The abstract base class Repository(ABC) defines open, close, edit, do_snapshot, and do_timestamp (tuf/repository/_repository.py:35). It is the foundation for repository tooling such as the bundled examples and RSTUF.

How a request flows

Updater.refresh() loads the four roles in order (tuf/ngclient/updater.py:174):

python
self._load_root()
self._load_timestamp()
self._load_snapshot()
self._load_targets(Targets.type, Root.type)
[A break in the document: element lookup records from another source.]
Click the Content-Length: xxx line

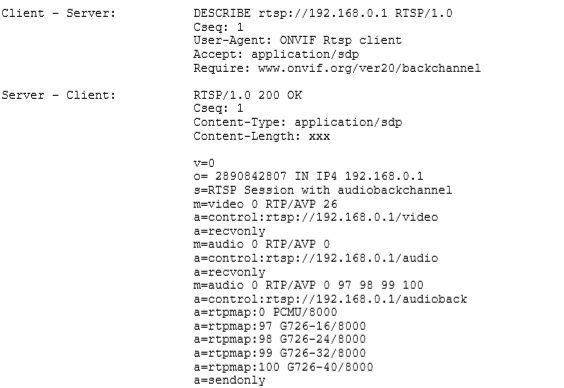[x=261, y=136]
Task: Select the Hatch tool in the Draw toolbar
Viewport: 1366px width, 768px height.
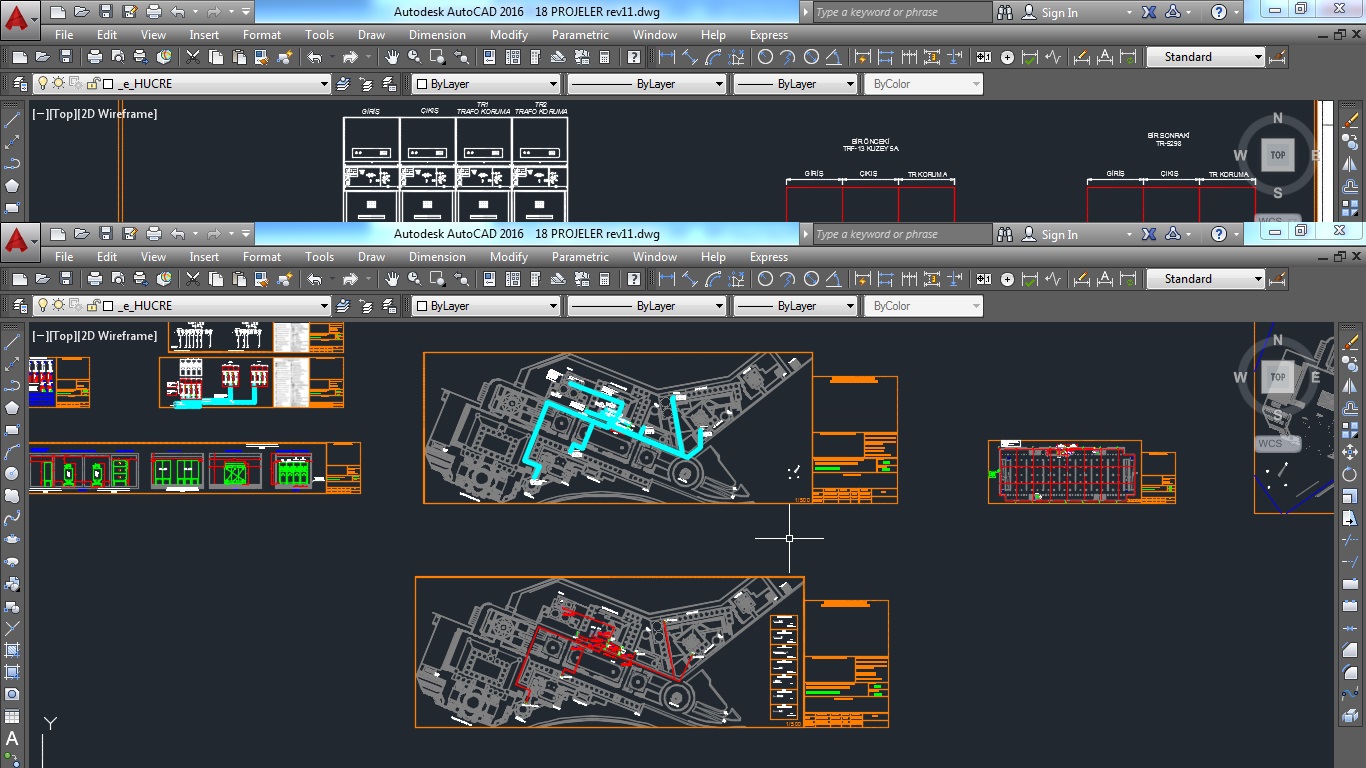Action: tap(12, 650)
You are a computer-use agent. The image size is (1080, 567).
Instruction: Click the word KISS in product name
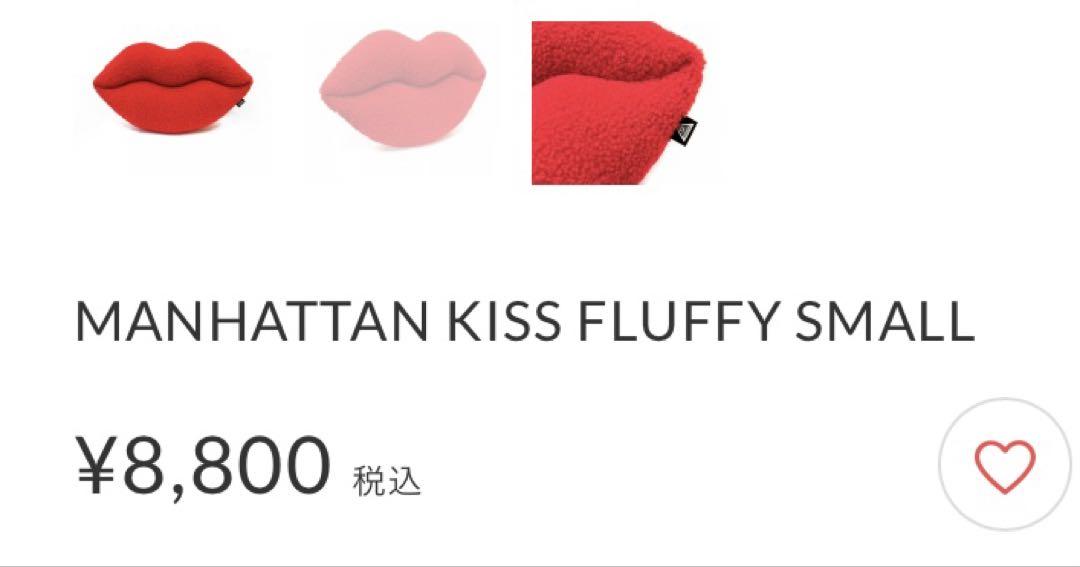pos(503,321)
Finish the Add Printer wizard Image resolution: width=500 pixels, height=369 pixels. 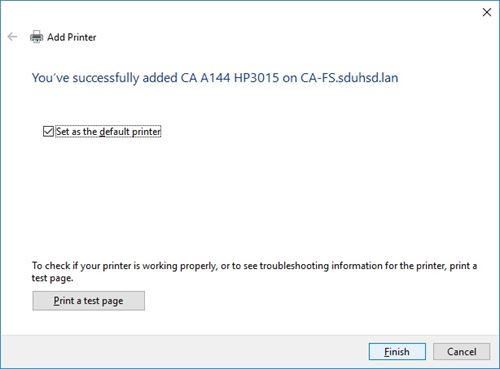coord(397,352)
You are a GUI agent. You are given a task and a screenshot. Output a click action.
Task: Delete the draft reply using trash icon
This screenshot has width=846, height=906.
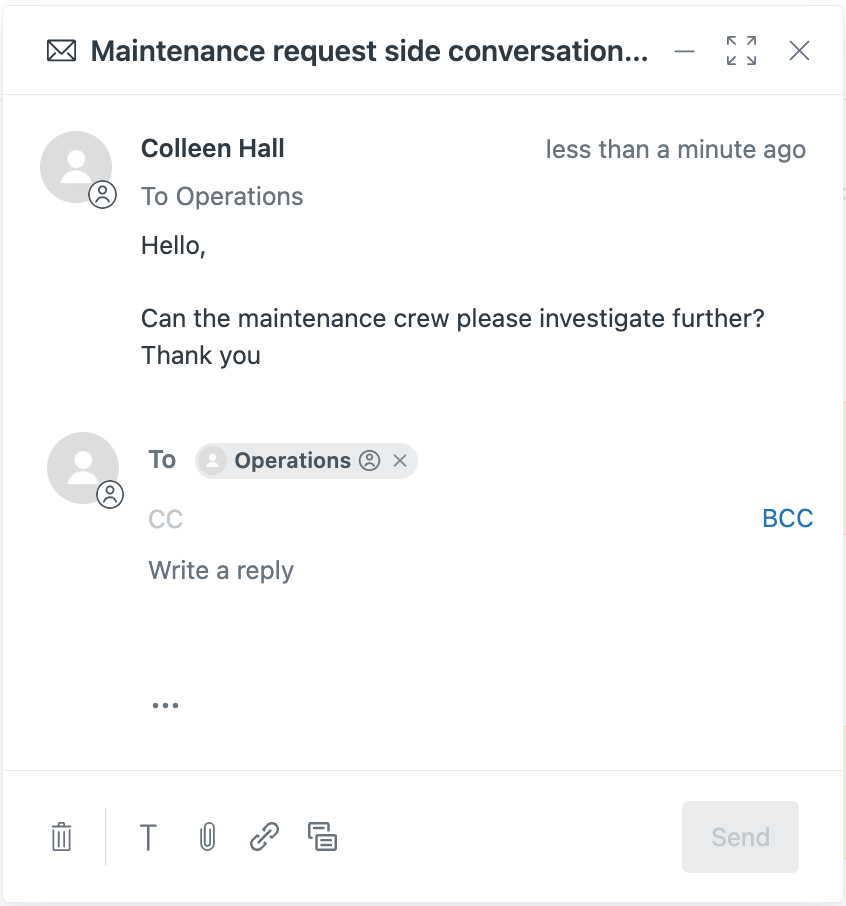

Each step tries the local cache first, then fetches from the remote, verifies it, and persists it. When a caller asks for a target via get_targetinfo() without having run refresh() first, the updater runs it implicitly (tuf/ngclient/updater.py:213). Delegated targets are resolved on demand by _preorder_depth_first_walk() (tuf/ngclient/updater.py:500). After the target's metadata is found, the downloaded bytes are checked against the expected length and hashes (tuf/ngclient/updater.py:300).

Key design decisions

How the trust anchor is supplied is a deliberate choice. Updater.__init__ makes bootstrap a keyword-only argument (*, bootstrap: bytes | None, tuf/ngclient/updater.py:115). The intended path is to pass embedded root bytes for safe initialization. Only when bootstrap=None does the updater fall back to a cached root.json as the trust anchor (tuf/ngclient/updater.py:139). This forces the caller to explicitly opt into trust-on-first-use behavior rather than getting it by default.

Extension points

  • FetcherInterface (tuf/ngclient/fetcher.py): implement to control how metadata and targets are fetched (proxies, custom transports, offline sources).
  • UpdaterConfig (tuf/ngclient/config.py): tune envelope type, user agent, and refresh limits.
  • Repository(ABC) (tuf/repository/_repository.py:35): subclass to build repository-side metadata management.
  • Serialization (tuf/api/serialization): the (de)serializer interfaces allow formats beyond the bundled JSON.